Could Therapy Be Key To Treating Your IBS? Researchers Think So

Stress, diet and sleep could all be exacerbating your symptoms.

Cognitive behavioural therapy (CBT) delivered over the phone or online has been found to be more effective in relieving the symptoms of irritable bowel syndrome (IBS) than current standard care, according to new research.

It’s hoped the results could make a big difference to patients with IBS who currently have very limited access to CBT, with some waiting months for treatment, in an increasingly strained NHS.

Stress can be a trigger for IBS, which is why therapies could prove so useful in treating the illness. A key part of treating it is helping people to identify such triggers and then providing advice on lifestyle changes to make to avoid them.

“For some, psychological stressors are the most common cause, while for others dietary triggers are more common,” Dr Simon Smale, gastroenterologist and medical adviser to The IBS Network, told HuffPost UK.

“For many people, it is a combination of these and other lifestyle factors, such as sleep (or lack of it) and exercise which exacerbate symptoms.”

HuffPost UK

In the largest study of its kind, researchers at King’s College London and the University of Southampton carried out a trial involving 558 patients who had ongoing significant IBS symptoms despite having tried other IBS treatments for at least a year.
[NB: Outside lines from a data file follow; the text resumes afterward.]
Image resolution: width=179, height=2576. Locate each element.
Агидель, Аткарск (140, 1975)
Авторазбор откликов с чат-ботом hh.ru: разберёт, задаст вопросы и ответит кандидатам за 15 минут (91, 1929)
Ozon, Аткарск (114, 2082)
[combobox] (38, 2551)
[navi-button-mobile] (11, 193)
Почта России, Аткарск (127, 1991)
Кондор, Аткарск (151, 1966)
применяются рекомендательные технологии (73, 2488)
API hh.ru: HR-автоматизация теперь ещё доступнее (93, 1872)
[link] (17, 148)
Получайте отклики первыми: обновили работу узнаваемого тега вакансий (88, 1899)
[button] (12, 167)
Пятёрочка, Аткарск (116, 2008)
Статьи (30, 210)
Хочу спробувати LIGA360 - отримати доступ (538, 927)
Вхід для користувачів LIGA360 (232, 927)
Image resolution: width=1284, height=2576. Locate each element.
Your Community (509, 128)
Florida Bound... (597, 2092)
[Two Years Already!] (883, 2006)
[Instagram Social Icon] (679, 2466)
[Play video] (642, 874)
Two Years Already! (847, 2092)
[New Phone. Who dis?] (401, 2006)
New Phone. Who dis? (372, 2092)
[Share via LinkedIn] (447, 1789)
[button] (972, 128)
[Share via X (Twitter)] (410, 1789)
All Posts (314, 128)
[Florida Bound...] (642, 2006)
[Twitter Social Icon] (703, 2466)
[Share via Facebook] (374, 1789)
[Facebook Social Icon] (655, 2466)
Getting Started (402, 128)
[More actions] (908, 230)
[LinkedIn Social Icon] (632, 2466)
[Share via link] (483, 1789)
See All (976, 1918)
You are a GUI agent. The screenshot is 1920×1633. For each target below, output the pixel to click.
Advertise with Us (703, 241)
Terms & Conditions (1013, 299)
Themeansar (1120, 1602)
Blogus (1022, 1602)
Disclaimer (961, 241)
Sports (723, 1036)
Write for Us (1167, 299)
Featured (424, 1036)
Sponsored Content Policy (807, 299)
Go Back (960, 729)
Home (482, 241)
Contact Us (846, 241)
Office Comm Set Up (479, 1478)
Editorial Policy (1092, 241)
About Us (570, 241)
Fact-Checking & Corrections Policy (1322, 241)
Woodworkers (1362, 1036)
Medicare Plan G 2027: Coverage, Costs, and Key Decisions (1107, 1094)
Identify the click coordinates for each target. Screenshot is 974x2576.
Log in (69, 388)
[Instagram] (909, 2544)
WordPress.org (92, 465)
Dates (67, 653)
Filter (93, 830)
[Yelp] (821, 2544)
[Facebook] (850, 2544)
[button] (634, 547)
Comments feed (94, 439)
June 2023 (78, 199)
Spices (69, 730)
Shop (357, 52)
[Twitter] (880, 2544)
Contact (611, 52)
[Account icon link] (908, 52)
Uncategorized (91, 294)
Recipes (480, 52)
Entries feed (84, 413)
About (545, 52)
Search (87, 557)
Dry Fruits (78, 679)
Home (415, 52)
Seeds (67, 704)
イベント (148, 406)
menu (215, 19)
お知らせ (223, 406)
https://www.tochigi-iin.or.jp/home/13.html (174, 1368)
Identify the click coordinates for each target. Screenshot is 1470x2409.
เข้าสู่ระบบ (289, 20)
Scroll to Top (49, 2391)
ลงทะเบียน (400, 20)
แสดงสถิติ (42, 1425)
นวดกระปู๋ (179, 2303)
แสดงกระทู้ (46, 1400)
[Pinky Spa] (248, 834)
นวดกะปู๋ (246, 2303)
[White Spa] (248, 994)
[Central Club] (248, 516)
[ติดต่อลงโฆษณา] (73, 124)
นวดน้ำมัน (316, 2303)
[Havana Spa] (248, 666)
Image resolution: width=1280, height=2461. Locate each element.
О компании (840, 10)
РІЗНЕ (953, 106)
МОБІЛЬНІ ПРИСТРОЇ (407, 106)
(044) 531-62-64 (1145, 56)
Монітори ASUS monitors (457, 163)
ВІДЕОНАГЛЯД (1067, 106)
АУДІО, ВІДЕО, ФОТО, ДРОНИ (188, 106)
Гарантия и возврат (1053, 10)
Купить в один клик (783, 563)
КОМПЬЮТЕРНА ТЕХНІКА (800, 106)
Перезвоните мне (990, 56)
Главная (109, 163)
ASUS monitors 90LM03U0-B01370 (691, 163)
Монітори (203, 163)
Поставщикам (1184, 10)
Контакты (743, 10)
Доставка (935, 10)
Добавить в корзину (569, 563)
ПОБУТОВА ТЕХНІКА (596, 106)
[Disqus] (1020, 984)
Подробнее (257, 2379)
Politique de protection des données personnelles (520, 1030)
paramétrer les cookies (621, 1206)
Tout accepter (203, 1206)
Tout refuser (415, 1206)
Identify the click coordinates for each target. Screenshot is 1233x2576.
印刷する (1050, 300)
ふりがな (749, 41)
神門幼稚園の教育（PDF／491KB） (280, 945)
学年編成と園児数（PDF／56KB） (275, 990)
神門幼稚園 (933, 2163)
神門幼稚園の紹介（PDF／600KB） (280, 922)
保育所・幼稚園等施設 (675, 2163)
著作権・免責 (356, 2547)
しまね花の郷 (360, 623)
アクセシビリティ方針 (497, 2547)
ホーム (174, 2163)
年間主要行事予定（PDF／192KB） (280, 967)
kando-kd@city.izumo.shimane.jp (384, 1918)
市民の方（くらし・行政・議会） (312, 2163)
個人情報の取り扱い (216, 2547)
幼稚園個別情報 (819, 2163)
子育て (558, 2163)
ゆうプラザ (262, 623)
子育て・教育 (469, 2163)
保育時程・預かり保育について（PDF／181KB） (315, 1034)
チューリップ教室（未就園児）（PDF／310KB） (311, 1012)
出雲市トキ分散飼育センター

The findings, published in the journal GUT, show that those who received either form of CBT (via telephone or interactive website) were more likely to report significant improvement in severity of symptoms and impact on their work and life after 12 months of treatment compared to those who only received current standard IBS treatments.

Dr Hazel Everitt, lead researcher and Associate Professor in General Practice at the University of Southampton, said it was previously known that face-to-face CBT sessions could be helpful for treating IBS, however in her experience of a GP she also knew that “availability is extremely limited”.

She continued: “The fact that both telephone and web-based CBT sessions were shown to be effective treatments is a really important and exciting discovery. Patients are able to undertake these treatments at a time convenient to them, without having to travel to clinics.”

The hope is that these tailored CBT treatments can be made more widely available for the public. Researchers are working with NHS therapists to make this happen.

However there are concerns about the growing trend towards digital treatment. Alison Reid, chief executive officer of the IBS Network, said: “Many of the charity’s network members who are not digital natives feel marginalised by an increasing number of services going online.”

A lot of people she speaks to through the charity have had to wait several months to see a specialist dietician or begin talking therapy, “if they are put on a waiting list at all”.

She condemned current health provision for people with IBS, saying: “It is wholly failing those living with IBS who, after an diagnosis of IBS, often feel cut adrift and left to find out their triggers and manage their symptoms alone.”